Solar DTU is the name of DTU’s new initiative aimed at ensuring a single point of access to the University’s research and consultancy in solar energy. Solar DTU consists of a network of seven departments conducting research and development in solar heating installations and solar cells, including storage and integration of solar energy in existing energy systems.

Solar DTU has been established on the basis of the solar energy industry’s needs, which have been mapped in a preceding study. The industry showed great interest in collaborating with DTU on solar energy. With Solar DTU, companies, stakeholder organizations, and authorities with activities in solar energy can more easily establish contact with DTU regarding solar energy and enter into cooperation with the University.

The services offered by DTU include testing and advisory services that support knowledge-based expansion of solar energy in Denmark, and that ensure high-quality solar energy products.
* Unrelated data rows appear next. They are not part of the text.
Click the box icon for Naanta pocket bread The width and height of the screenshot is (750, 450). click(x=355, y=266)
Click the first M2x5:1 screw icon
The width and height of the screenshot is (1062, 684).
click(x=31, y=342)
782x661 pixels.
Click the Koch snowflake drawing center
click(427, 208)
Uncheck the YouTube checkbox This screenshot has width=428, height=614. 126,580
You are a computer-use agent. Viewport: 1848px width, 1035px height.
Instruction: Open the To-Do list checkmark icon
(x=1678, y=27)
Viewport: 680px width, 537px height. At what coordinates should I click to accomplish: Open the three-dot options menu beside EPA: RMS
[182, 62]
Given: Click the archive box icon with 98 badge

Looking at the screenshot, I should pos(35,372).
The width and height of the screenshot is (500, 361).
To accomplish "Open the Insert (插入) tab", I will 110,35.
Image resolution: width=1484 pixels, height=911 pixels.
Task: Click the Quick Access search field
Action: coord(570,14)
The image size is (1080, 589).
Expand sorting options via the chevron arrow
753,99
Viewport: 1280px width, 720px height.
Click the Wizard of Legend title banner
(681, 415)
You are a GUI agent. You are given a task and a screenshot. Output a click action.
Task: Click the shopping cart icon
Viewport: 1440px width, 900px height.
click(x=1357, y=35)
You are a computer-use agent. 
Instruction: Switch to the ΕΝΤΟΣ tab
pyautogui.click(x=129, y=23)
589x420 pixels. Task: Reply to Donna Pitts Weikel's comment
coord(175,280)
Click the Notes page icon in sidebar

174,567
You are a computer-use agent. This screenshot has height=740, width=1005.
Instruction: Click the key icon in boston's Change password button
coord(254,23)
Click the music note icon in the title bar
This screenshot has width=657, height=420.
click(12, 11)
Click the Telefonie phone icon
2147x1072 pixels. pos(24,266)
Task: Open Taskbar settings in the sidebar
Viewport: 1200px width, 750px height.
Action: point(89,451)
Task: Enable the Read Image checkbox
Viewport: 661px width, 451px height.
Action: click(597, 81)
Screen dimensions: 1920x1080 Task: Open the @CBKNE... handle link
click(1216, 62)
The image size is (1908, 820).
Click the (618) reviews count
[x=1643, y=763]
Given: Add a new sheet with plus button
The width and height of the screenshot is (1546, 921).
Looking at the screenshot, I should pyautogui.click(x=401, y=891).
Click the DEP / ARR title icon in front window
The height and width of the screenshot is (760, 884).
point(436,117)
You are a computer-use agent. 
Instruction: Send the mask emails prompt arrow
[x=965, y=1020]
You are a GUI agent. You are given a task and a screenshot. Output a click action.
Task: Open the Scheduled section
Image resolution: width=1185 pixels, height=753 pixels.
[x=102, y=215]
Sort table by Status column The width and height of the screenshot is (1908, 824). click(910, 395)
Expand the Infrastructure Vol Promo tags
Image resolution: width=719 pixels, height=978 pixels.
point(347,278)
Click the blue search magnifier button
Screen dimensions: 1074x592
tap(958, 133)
Solar energy is competitive
Recent years have seen plummeting prices of solar cells and systems, and, in December 2016, Bloomberg could show that solar cells are now the cheapest form of electricity production in around 60 countries. At the same time, heat produced by solar heating plants has become financially attractive. At the end of 2016, Denmark had 110 solar heating installations measuring more than 500 m2, corresponding to 37 per cent of the total number of installations of this size worldwide. In addition, the solar panel area of approximately 1.3 million m2 for the Danish solar heating plants constitutes 80 per cent of the total solar panel area of all solar heating plants worldwide.

At the launch of Solar DTU, Katrine Krogh Andersen, DTU’s Dean of Research, said that solar energy is becoming increasingly relevant and important in tomorrow’s society, and that DTU can contribute to the development of solar energy:

“It’s natural for DTU to be part of the development of solar energy. By contributing with our research-based expertise, we can help others become part of the development.”

Future MSc Eng graduates specializing in solar energy
The Dean of Research could also announce that DTU is working to establish a new study programme in solar energy under the MSc study programme in Sustainable Energy.

"It’s natural for DTU to be part of the development of solar energy. By contributing with our research-based expertise, we can help others become part of the development."
Katrine Krogh Andersen, Dean of Research at DTU

“We’re proud to present the new study programme. DTU will be the first university in Denmark offering a study programme in solar energy,” said Katrine Krogh Andersen.

Sune Thorsteinsson, Project Manager at DTU Fotonik, is the driving force in the development of the study programme and will act as Study Programme Coordinator. He elaborates:

“In order to support the solar energy industry, which is expected to be largely increasing globally until 2050, we’re now presenting a new study programme. This is to ensure highly qualified manpower for the solar energy sector and that Denmark will have new innovative companies that utilize the international boom in solar energy to create new solutions, and, not least, new jobs, and exports,” says Sune Thorsteinsson.

The new study programme is expected to be offered in 2018.